“Oh, no, you’re not! You don’t care a rap about my work and my plans. I don’t exactly want you to. You haven’t anything to do with everyday life. You’re—you’re my love.”
“I’m afraid I’ll have to be awfully nice,” she said, “not to spoil all that.”
“No. It doesn’t matter what you do. You couldn’t change what I love so in you. It’s eternal.”
“Till death do us part!” she said, with a sombre little smile.
CHAPTER FIVE
THE HOUSEWARMING
§ i
AL didn’t say what he thought; it seemed to him a singularly infelicitous time for that. He was beginning to learn the rudiments of a lamentable sort of tact; he followed Andrée about the new flat and admired all that was pointed out to him; seven rooms and two baths, fronting on Riverside Drive, all furnished now and ready for their installation. Claudine had so urged them to have a home that she had won over Andrée, and according to his principle, he had yielded to Andrée. He said to himself, in his customary struggle to square facts with ideas, that it might be a woman’s instinct to have a home, and he was prepared to admit that women had almost all the instincts left to the race. He couldn’t quite classify the instinct that made her spend so much money on the furnishings; she wasn’t ostentatious, didn’t do it to “show off”—a thing he could have understood—she didn’t do it for him, nor was comfort her object. It was, he decided, her artistic desire for beauty.

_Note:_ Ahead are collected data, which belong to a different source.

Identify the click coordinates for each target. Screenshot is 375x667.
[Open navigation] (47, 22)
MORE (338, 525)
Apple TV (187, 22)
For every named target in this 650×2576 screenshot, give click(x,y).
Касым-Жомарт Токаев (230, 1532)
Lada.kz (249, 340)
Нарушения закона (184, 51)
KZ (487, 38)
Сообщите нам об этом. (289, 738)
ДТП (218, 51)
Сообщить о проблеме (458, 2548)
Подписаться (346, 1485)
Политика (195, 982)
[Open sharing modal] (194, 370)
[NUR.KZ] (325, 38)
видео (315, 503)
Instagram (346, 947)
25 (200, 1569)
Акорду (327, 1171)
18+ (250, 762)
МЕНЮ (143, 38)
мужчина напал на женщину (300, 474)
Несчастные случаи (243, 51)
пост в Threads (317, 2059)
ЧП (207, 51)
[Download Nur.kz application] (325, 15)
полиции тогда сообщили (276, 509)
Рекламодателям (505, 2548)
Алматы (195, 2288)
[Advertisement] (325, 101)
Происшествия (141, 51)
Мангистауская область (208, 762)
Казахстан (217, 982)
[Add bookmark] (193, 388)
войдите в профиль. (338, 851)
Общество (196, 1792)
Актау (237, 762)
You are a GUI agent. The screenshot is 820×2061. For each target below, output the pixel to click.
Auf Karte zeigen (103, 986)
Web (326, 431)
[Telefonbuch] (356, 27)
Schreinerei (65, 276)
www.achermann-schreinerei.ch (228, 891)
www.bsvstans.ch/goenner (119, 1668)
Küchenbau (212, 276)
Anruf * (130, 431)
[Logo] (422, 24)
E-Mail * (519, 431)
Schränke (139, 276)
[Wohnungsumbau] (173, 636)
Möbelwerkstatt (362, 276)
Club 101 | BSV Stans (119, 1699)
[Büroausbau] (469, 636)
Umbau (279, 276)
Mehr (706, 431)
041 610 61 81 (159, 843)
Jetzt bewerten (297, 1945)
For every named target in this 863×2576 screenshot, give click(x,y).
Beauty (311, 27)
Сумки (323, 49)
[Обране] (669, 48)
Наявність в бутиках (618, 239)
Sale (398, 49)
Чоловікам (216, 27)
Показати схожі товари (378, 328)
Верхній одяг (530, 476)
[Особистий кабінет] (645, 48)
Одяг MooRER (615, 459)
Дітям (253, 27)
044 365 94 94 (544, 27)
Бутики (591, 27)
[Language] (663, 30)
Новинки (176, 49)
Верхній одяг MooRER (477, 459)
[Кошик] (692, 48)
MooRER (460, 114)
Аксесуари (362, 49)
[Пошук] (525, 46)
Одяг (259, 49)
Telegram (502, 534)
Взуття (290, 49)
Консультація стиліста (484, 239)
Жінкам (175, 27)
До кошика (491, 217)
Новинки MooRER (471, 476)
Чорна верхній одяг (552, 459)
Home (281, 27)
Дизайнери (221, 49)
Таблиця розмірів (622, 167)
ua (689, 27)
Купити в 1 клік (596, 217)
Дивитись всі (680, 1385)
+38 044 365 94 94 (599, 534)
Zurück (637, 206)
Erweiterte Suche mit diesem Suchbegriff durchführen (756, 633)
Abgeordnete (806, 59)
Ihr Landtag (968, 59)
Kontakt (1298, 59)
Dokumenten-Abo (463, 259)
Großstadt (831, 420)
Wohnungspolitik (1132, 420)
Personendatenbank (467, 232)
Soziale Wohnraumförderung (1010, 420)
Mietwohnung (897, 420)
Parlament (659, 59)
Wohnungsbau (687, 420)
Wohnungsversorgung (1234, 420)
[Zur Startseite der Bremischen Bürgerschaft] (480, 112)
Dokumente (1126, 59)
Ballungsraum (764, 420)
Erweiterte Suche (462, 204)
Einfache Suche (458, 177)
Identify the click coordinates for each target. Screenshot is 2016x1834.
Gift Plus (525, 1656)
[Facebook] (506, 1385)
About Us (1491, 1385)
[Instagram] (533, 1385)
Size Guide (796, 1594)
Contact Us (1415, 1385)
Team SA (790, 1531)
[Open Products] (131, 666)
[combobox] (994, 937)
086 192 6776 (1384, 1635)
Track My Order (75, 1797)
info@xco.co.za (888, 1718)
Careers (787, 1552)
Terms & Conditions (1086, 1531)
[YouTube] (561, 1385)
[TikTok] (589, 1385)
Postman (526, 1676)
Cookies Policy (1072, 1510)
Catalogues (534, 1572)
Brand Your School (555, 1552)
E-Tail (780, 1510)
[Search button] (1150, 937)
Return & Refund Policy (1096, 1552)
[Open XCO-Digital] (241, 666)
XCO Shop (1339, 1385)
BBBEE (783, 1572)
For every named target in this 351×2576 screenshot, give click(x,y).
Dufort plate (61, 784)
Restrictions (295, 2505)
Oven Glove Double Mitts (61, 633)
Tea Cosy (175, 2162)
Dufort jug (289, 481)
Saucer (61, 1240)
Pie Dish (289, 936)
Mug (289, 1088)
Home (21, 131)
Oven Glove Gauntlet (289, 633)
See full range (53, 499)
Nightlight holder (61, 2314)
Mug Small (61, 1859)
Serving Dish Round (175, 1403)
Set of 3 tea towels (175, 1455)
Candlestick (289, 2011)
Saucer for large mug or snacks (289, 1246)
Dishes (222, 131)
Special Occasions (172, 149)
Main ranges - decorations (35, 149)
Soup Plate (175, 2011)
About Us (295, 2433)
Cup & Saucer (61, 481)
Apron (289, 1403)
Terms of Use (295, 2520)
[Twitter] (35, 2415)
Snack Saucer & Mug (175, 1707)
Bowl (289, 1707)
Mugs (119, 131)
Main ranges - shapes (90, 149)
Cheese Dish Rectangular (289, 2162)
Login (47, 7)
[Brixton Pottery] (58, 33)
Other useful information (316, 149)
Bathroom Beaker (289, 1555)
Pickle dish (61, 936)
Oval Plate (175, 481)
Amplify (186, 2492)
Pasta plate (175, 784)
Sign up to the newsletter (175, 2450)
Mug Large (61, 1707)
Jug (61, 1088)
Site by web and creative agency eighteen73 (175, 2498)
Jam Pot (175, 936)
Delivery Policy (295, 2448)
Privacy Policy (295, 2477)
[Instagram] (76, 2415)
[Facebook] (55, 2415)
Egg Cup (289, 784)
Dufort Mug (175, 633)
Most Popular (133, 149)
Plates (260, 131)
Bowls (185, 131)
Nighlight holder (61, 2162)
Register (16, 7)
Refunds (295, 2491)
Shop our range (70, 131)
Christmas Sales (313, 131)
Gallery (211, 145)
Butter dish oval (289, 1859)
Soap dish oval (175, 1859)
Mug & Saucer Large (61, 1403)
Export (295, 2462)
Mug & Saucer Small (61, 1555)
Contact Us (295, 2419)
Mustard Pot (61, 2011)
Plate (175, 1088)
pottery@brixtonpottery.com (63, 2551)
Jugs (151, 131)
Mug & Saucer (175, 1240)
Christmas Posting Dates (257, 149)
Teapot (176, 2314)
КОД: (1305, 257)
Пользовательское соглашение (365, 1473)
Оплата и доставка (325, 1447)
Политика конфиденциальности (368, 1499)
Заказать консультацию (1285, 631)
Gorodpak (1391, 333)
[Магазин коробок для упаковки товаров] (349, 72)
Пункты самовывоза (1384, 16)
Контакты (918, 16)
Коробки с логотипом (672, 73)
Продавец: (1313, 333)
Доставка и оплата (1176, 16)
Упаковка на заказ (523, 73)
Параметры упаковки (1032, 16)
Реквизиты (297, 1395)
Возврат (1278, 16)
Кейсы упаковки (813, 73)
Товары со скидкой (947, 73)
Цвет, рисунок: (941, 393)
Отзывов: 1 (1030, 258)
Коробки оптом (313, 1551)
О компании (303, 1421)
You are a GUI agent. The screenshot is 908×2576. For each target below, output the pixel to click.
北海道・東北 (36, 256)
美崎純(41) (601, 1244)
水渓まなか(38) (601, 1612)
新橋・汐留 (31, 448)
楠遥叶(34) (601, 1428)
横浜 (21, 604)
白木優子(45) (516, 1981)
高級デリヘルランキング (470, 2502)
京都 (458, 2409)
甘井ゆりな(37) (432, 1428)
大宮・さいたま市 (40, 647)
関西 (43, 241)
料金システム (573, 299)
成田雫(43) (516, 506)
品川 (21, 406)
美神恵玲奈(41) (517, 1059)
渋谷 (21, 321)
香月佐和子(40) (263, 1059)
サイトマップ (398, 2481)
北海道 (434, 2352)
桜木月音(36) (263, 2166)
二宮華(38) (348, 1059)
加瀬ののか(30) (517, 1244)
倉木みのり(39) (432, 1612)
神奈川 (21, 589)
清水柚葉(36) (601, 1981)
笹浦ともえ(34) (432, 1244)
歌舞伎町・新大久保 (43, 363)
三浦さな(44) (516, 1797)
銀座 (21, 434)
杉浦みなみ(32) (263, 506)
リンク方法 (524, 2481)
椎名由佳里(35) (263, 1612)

Personally, he was ashamed of it. Riverside Drive itself had long been for him a sort of symbol; many, many times he had come to sit there and feast his eyes upon the opulent women with their pet dogs. As a fat man in a white vest and a silk hat typified the Capitalist, so was a stout, well-dressed woman with a Pomeranian the outward and visible sign of all this inward corruption of private life. He saw many such from his windows; there had been one that day in the very lift with him.
On the question of servants he had been firm. And had been diddled.